Having Your Opinion: Social Faux Pas and Laws

     A few busy weeks have passed, and although not much has changed on the website, wheels have been in motion. Home life had to take a front seat for a little, online projects on hold. However, online presence will increase as we get closer to christmas, as my external studies wrap up for the year.

     This week new articles are coming to the website. The feature article for the week is about Social Network faux pas. In an era where the Internet is a primary source of self-expression, it's no wonder that it's also a major influence of social opinion. Recently Ray William Johnson, vlogger on YouTube, broke up with his partner, Anna, who is also a vlogger. The break up was publicly amicable, however, when Anna place a video up about her new decision to stay single for a year, the comments she gained were surprising. I wanted to document the situation and why such comments were made, when the people who broke up themselves were polite towards each other. I wanted to discover if there was some Anna hate campaign, if the online world is too tempting for trolls, or if it was just bitterness for another reason, such as the theory that over-sharing online makes people feel threatened or even expected to make personal comments.

     The second article is a piece of legal investigation. Being an online writer, one of the first cautions faced is your rights of expression versus the rights of those you are writing about. Granted, I never openly express my own opinions, only show the evidence or information I found based on both side's opinion. That is the way I choose to conduct my articles, as I think the experts are those involved. The question of rights seems to be a very cautious one, as whistleblower laws that are active in "real life" are not active for online materials. There are certain legal representatives who hope to change this, but they are still in the process. I think it's an article that anyone writing anything online should be wary of. What are your rights? How does freedom of speech work online, when the laws are completely different to those we know in real life? The world is ripe of defamation cases, and legal professions predict they could be on the rise.

     Article three is a piece written on behalf of my profession. Being a counsellor, you often find people have certain beliefs about you -- certain stereotypes. I wanted to write an article to dispel the myths. My motivation for this is because there are often instances where people don't see the mental health professional they require because of these irrational beliefs, and then find themselves in more complicated negative emotional states when things become overwhelming. As an advocate for people getting quality medical care, and as a volunteer in the mental health profession, I care that people get the help they need -- when they need it. As I have stated previously, the world is a difficult place, and I rather people know their rights and services that might help, and limit their suffering.

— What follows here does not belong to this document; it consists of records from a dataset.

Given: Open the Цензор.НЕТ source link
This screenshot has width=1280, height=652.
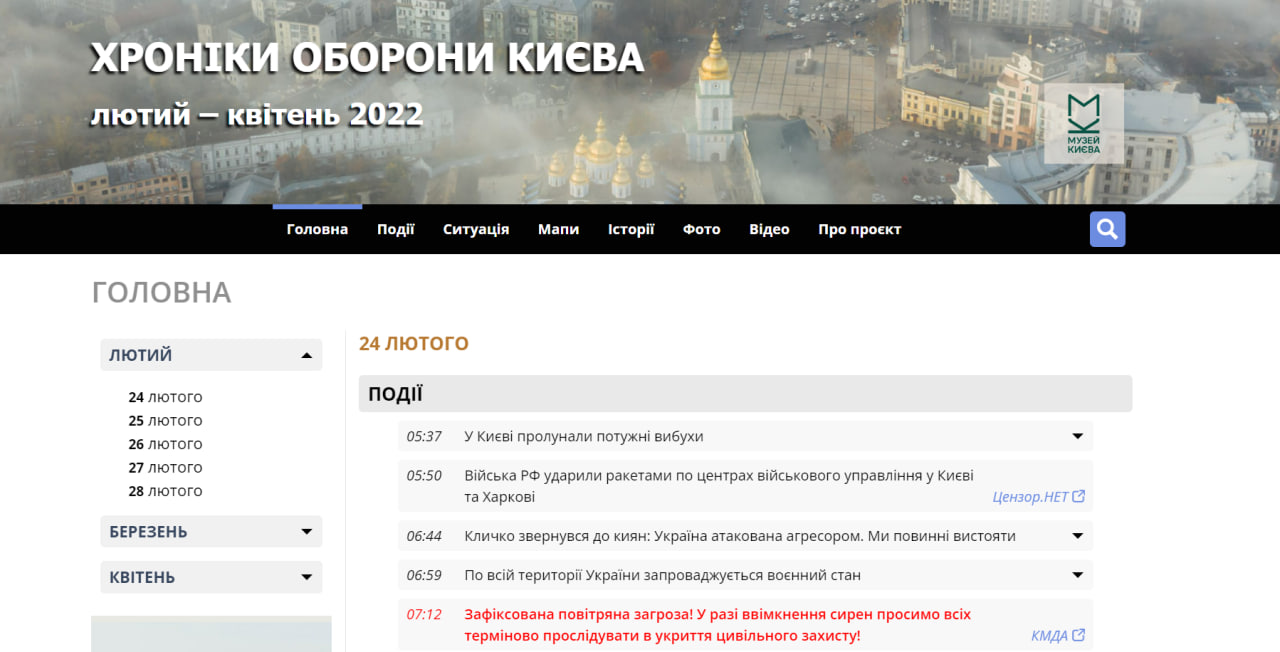Looking at the screenshot, I should pos(1030,497).
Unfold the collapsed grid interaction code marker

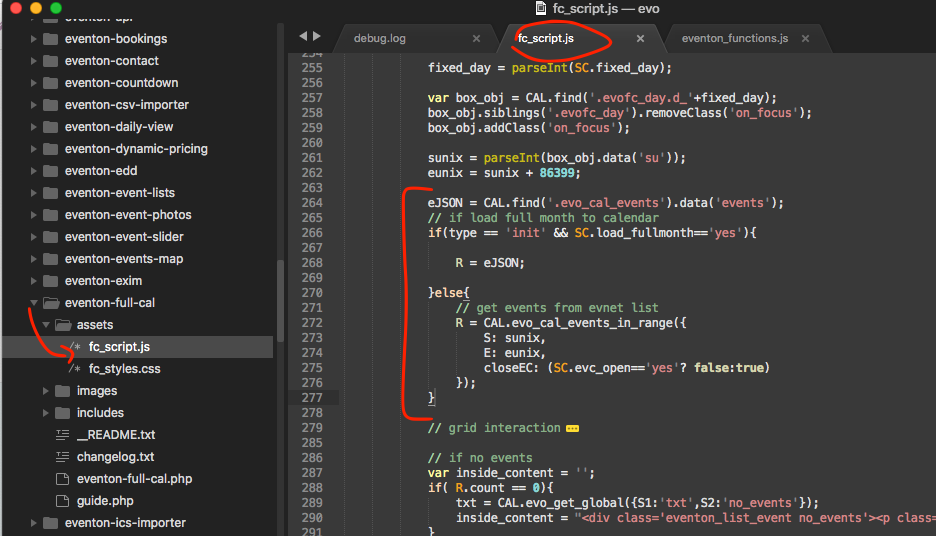pyautogui.click(x=572, y=428)
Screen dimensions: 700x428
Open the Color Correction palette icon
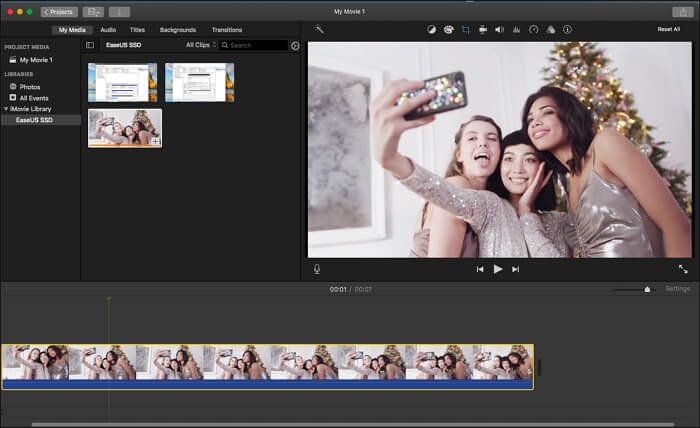tap(448, 30)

     Myths about the profession don't surprise me, particuarly when the field itself is currently trying to evaluate how different education levels and experience determine "quality" of service. In Australia, several associations are pushing for bulk billing to be available for counselling services, with studies showing that earlier interventions mean better mental health outcomes. At this point, the government are working with industry leaders to decide what level of education/experience/speciality a counsellor needs to be deemed worthy of a provider number. In some non-profit areas, counsellors are only given a few weeks of training, meaning that sometimes they are not fully aware of their roles, and might give the wrong impressions to clients, so no surprises the general public often get the wrong image.

     The last is about Bubbling, which is being coined an Australian trend, for Australian people, myself included, to shrug our shoulders in confusion. The details of the phenomenon, I shall briefly describe as directing a particular body fluid in a particular way to create an effect. I decided to research this "trend", after the reports of Todd Carney's dismissal, but also the analyse where it originated from.

     For this week I'll close it here. There hasn't been any subjects I wish to fully explore in my blog, as my mind is busy with a new project that will be soon launched. I know -- so many projects! It's less than three months until Christmas and I have so many things on my to-do list. I want to work hard and achieve so I can feel satisfied as the new year rings in and I realise that's another year gone.